Erano accorsi anche tutti gli altri, Harith, Ibrahim, sir Richard, Ashraf, che si chinò sul morto per girarne il corpo: sul petto portava inciso un tatuaggio che conoscevano tutti molto bene.
"E' uno do loro! E' un uomo della Setta di Hakam. - confermò il lord - Ma che cosa sarà successo qui? Chi lo ha ucciso?" domandò.
Brevi, concitate parole e Rashid mise gli amici al corrente degli ultimi fatti e delle accuse di Jasmine nei confronti di colei che era stata la sua Favorita.
"Per la Sacra Trimurti! - proruppe Zaira al fianco di sir Richard - Ero convinta che Selima e la cara Jasmine fossero diventate amiche."
"Evidentemente non era così!" proferì il lord.
"Maledizione! - imprecò Ibrahim - Possibile che nessuno abbia visto niente?"
"La dea Kalì ha turato le nostre orecchie e velato i nostri occhi." singhiozzava Akim.
"No! - intervenne cupo Rashid - E' colpa mia! C'era aria di festa ed ognuno aveva il diritto di festeggiare. Io... io dovevo vigilare su di lei... iìIo.... io soltanto sono colpevole! Io... che non ho dato ascolto al suo grido d'aiuto... che ho ignorato le sue giuste accuse... Selima... Trovate Selima e portatela subito al mio cospetto... La voglio qui immediatamente!" ordinò, poi, di corsa si precipitò verso la sua tenda, nella speranza che Jasmine si fosse rifugiata proprio lì.

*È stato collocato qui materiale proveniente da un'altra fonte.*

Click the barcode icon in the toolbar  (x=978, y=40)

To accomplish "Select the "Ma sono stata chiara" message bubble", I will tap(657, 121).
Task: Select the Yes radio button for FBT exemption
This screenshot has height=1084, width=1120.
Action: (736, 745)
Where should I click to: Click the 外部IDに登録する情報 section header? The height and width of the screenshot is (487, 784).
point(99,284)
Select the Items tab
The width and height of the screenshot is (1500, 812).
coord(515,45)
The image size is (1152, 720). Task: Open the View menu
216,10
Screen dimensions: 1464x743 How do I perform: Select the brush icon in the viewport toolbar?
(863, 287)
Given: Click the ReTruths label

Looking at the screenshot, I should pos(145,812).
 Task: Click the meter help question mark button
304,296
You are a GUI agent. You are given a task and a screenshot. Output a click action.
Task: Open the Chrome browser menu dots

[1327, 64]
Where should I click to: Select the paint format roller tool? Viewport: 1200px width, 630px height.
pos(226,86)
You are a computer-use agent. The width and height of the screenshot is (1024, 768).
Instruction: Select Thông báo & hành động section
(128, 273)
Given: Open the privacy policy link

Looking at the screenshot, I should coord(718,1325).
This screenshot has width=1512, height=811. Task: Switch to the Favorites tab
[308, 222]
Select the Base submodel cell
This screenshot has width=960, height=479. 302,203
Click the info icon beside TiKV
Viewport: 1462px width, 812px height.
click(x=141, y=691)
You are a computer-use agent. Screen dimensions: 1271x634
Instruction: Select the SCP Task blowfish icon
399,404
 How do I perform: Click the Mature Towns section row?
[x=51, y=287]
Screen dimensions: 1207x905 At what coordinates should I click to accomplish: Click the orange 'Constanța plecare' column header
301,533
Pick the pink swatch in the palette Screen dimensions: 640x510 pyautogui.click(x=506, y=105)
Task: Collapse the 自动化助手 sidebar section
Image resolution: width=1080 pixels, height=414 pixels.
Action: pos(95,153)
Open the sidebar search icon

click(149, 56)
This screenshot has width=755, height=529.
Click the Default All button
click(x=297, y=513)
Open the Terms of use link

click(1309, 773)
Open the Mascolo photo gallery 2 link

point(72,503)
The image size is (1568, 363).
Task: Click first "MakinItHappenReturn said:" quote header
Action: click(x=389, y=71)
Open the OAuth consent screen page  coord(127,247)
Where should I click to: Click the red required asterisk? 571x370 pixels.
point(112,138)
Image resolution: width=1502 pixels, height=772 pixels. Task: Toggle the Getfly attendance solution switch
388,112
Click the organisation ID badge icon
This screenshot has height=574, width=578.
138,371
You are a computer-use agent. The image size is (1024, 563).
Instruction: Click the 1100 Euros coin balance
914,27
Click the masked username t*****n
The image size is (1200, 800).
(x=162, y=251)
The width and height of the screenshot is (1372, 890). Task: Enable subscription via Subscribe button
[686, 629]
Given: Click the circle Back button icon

Nel vedere il mantello insanguinato, però, Fatma, la più anziana delle donne, cominciò a piangere, disperarsi ed a fare segni di scongiuro.
Fu chiaro a tutti che Jasmine era scomparsa, ma anche di Selima non v'erano tracce, né dei pastori Kaza.
Rashid chiese agli amici di essere lasciato da solo per qualche minuto; lentamente ed a capo chino, si allontanò verso il limitare dell'oasi.
La possente figura, nella notte illuminata da una luna piena ed abbagliante, stagliata contro l'orizzonte frastagliato di rocce e palmizi, pareva quella di una cima montuosa scossa da venti turbinosi.
La luce lunare ne gettava l'ombra alle spalle e il vento agitava il bianco mantello ed asciugava il pianto irrefrenabile che gli bagnava il bel volto.
Rashid piangeva. Il grande predone, l'uomo il cui solo nome incuteva rispetto e timore, piangeva; l'ululato di uno sciacallo, come un lamentoso singhiozzo, riverberò da lontano, quasi eco del suo pianto. Gli occhi scrutavano avanti a sé, accecati dal pianto: era la prima volta che piangeva. Non l'aveva fatto nemmeno quando aveva creduto di assistere alla morte della sua Jasmine; non l'aveva fatto quando, ancora ragazzo, gli avevano massacrato la famiglia.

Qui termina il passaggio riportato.